My daughter came home from school today, and she seemed fine. She had me fooled in fact. Pretty good for a seven year old.
Then, a little later we found out that something was wrong. She was in tears in her room and didn't want to talk about it. It seems she did something wrong in school and didn't want to tell us. This upset me.....not because she did something wrong....but because she was afraid to talk to us about it. I try to tell her she can always come to us, but she isn't getting that message. It's important that she knows that, and falls back on that.
I asked her to come out of her playroom and sit with me and talk. By her reluctance I figured she must have stolen a car. Maybe it was the principal's car.
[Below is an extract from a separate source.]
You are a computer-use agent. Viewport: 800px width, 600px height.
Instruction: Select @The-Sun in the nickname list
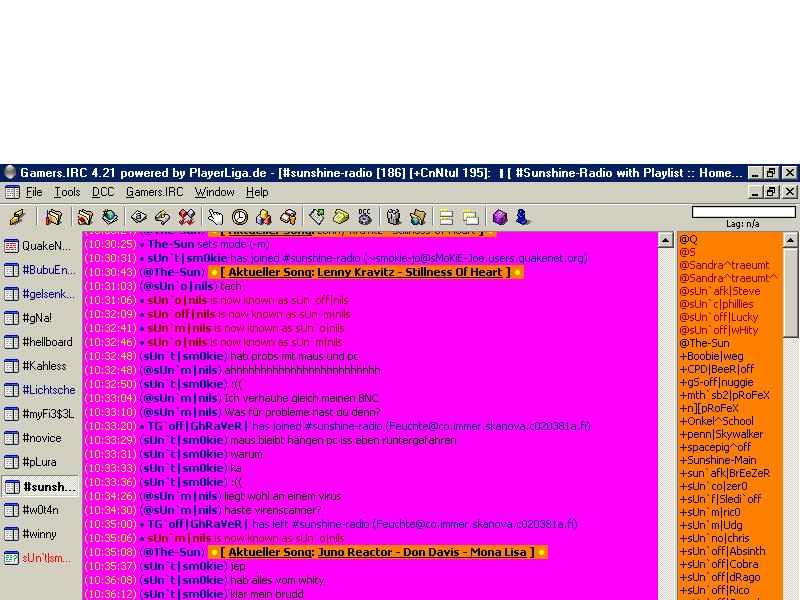click(x=705, y=343)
Maybe she took it and rammed it into a police car. She came into the room and sat about 10 feet from me. She didn't want to talk. She already had the blindfold over her eyes, and cigarette dangling from her lips, awaiting the order from the firing squad. Apparently whatever it was, it was the end of the world.
I sat her on my lap and assured her that we love her no matter what. Whatever she did wrong, we would try to understand and help her fix it. Then she spilled the beans....she had gotten her usual "green" color status (which measures the kids' behavior), moved to yellow. Yellow means you had to be warned to follow the rules. It was her first move to yellow all year and she was devastated. She felt her reputation was ruined and she would have to live her life beneath an underpass. Actually, she had imagined we would be terribly angry and disappointed, and she worried over this the rest of the day. She was quite relieved to find out that the world wasn't ending, and that we weren't going to make her walk the plank.
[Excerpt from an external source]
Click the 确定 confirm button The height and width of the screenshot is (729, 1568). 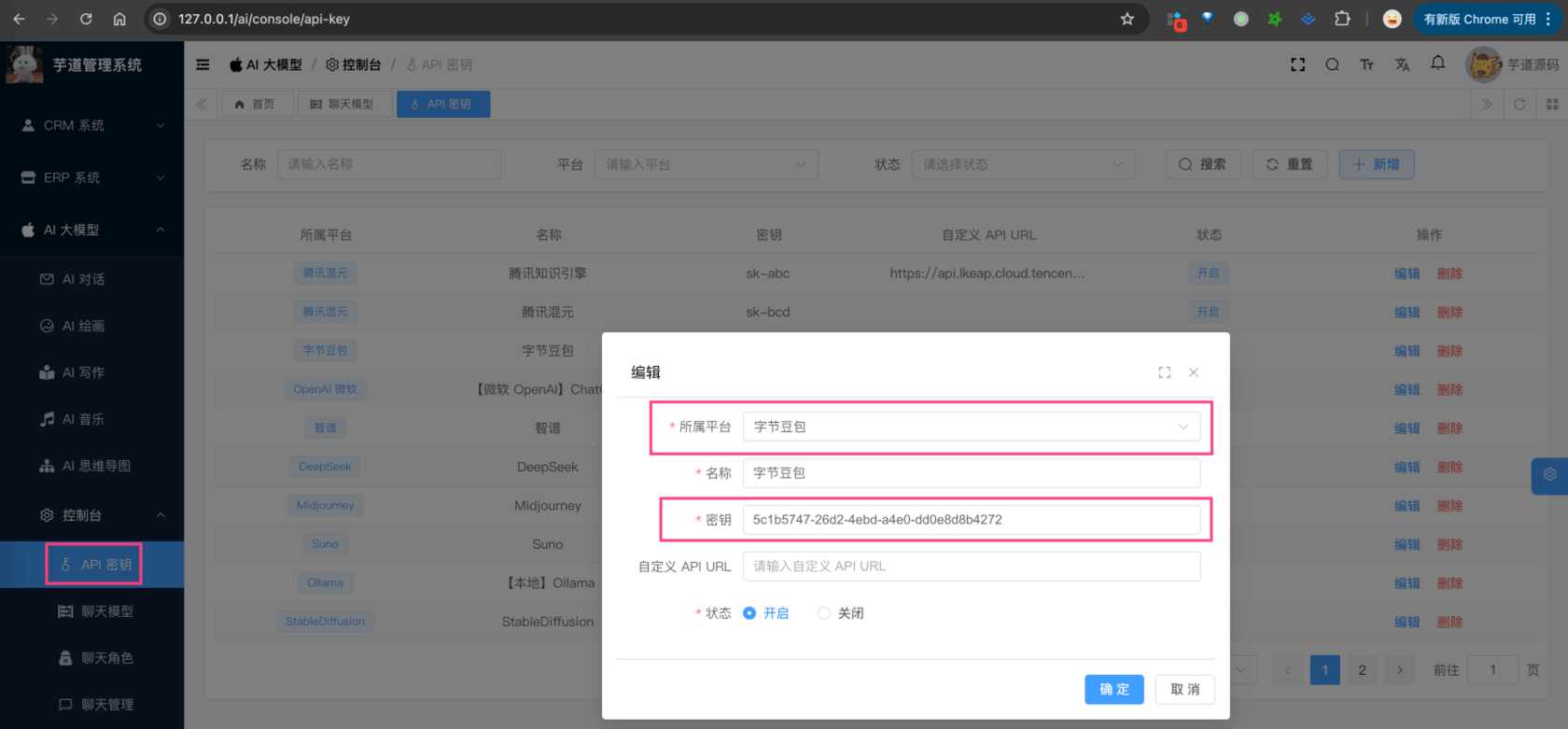click(1113, 690)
After she ran back out to play, happy to be pardoned, I realized that she shares this ugly trait with me. I can so often make the anxiety leading up to something happening much worse that the happening itself. Dreading the mighty "what if" monster is usually much scarier than the monster itself.
The advice I gave her is so applicable to our adult lives, and very applicable to special needs parenting. We have nothing to fear but fear itself. The sooner we face those fears, and "what ifs", and monsters, and even the firing squad we might be conjuring up, the sooner we can move on and give our brains a break. We think much better dealing with actual problems then perceived ones.